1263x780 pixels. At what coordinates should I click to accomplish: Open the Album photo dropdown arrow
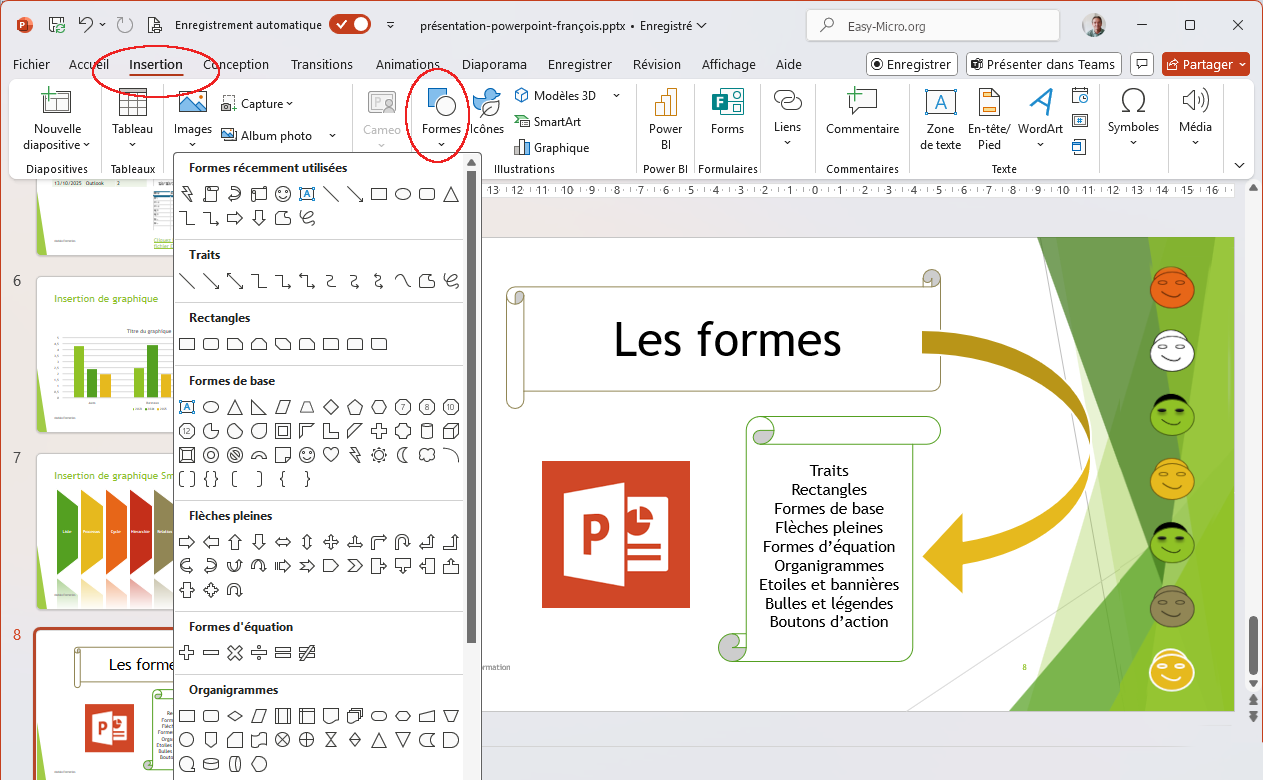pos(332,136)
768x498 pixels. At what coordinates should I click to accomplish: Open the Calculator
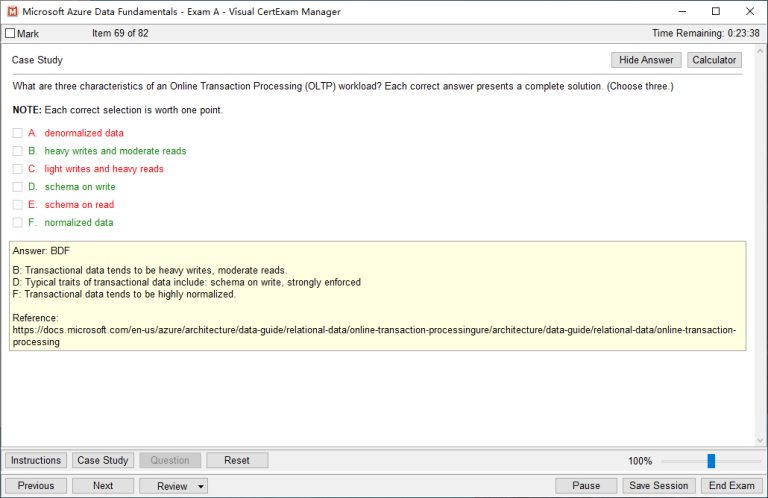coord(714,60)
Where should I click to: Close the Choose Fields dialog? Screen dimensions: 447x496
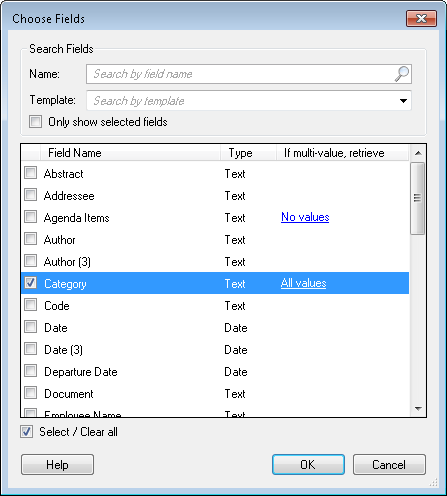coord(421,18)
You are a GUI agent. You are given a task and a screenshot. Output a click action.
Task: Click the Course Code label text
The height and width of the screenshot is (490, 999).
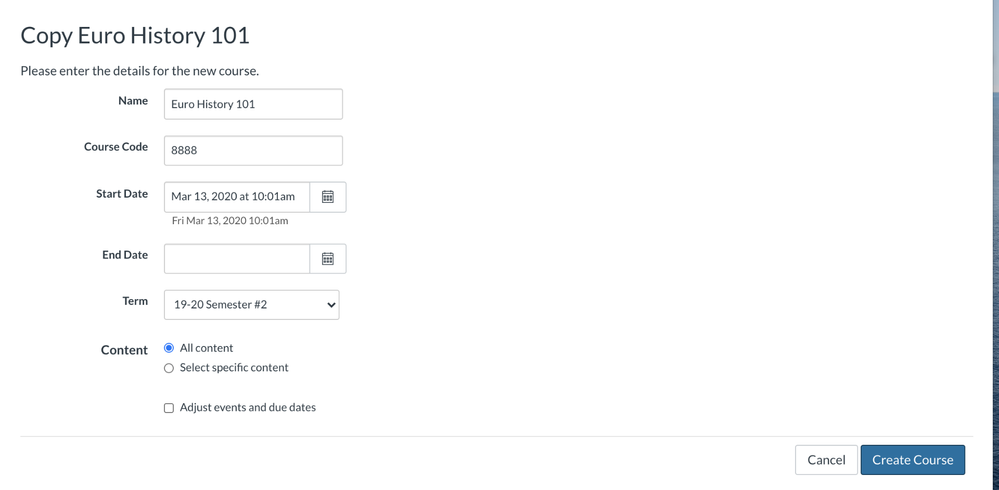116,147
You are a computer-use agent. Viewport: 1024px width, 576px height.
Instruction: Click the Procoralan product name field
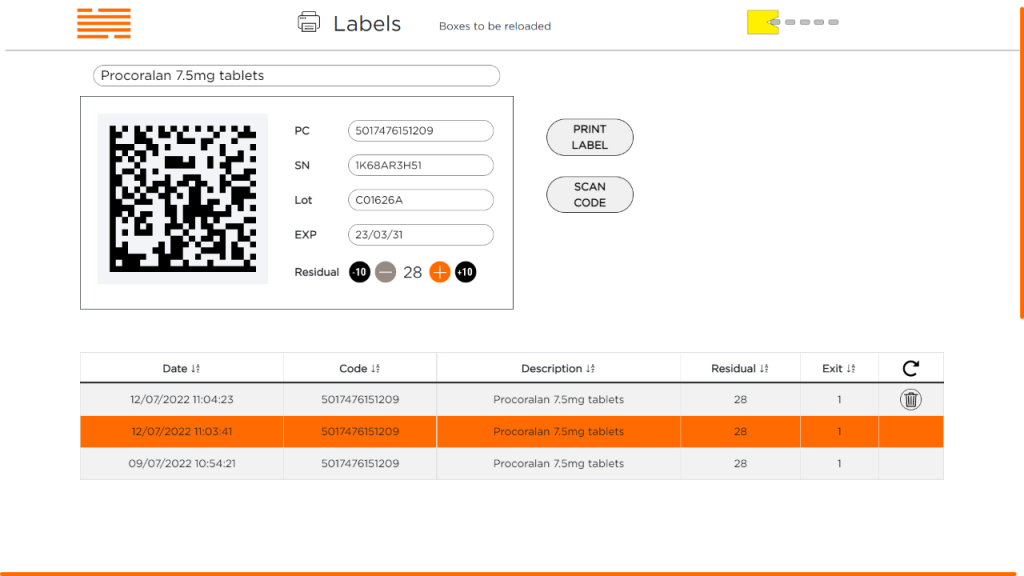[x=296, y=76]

WHAT YOU HAVE TO DO: Will you repeat the material above, but only from the line containing "The height and" through its last line, exactly and without the pictures?

RESPONSE:
The height and width of the screenshot is (490, 999).
116,147
You are a computer-use agent. Viewport: 1024px width, 576px height.
Instruction: Click the Procoralan product name field
[x=296, y=76]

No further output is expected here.